Let $\mathbb S^n$ be the $n$-sphere: $$\mathbb S^n=\left\{x \in \mathbb R^{n+1}: \left\|x\right\|=1\right\}.$$The **hairy ball theorem** can be formulated as follows:

If $n$ is even and $f\,\colon\, \mathbb S^n \to \mathbb S^n$ is a continuous function, then there exists at least one $x \in \mathbb S^n$ such that either $f(x)=x$ or $f(x)=-x$.

This is not true for odd $n=2k-1$, with a counterexample being $$f(x_1,\,x_2,\,\dots,\,x_{2k-1},\,x_{2k})=(-x_2,\,x_1,\,\dots,\,-x_{2k},\,x_{2k-1}).$$

But what if remove the evenness condition for $n$ and demand $f$ to be even instead? Is the following statement true?

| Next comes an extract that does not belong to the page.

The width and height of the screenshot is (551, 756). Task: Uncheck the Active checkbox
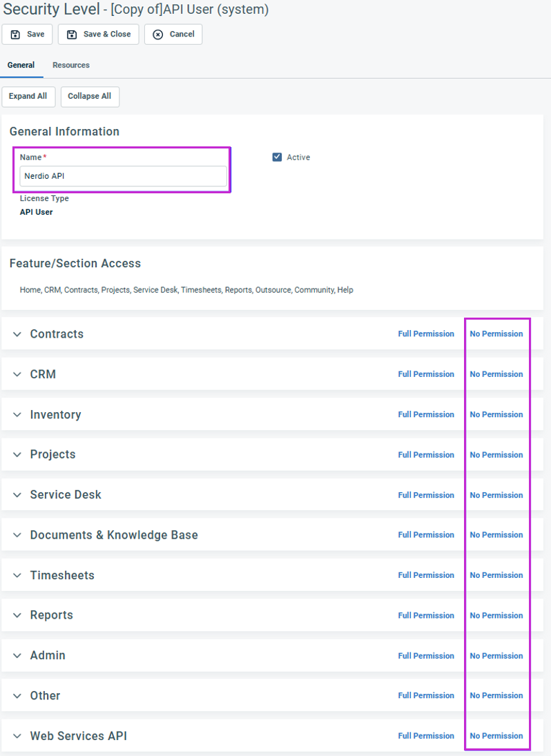click(278, 157)
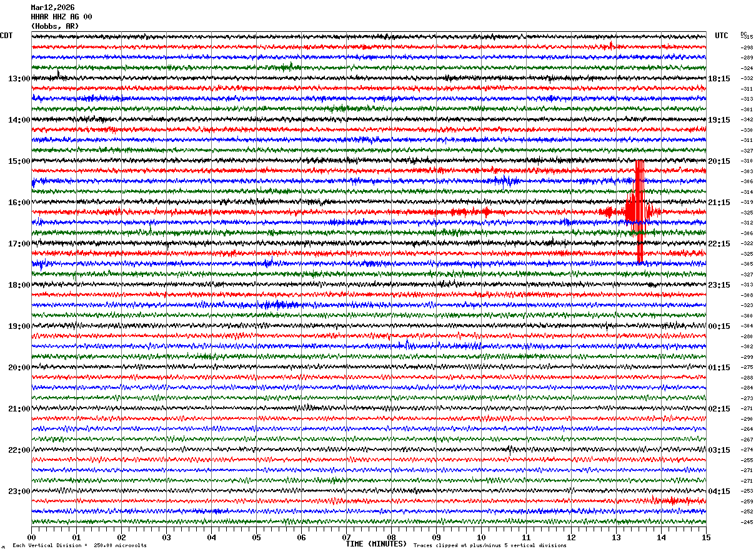Select the 15 minute mark on the time axis
The height and width of the screenshot is (554, 756).
[x=705, y=538]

Let $n \in \mathbb N_0$ and $f\,\colon\, \mathbb S^n \to \mathbb S^n$ be a continuous function such that $f(x)=f(-x) \;\; \forall x \in \mathbb S^n$. Then $f$ has a fixed point.

This, of course, is true for even $n$-s, being a particular case of the hairy ball theorem. It is not hard to prove it also for $n=1$, but what about larger odd $n$-s?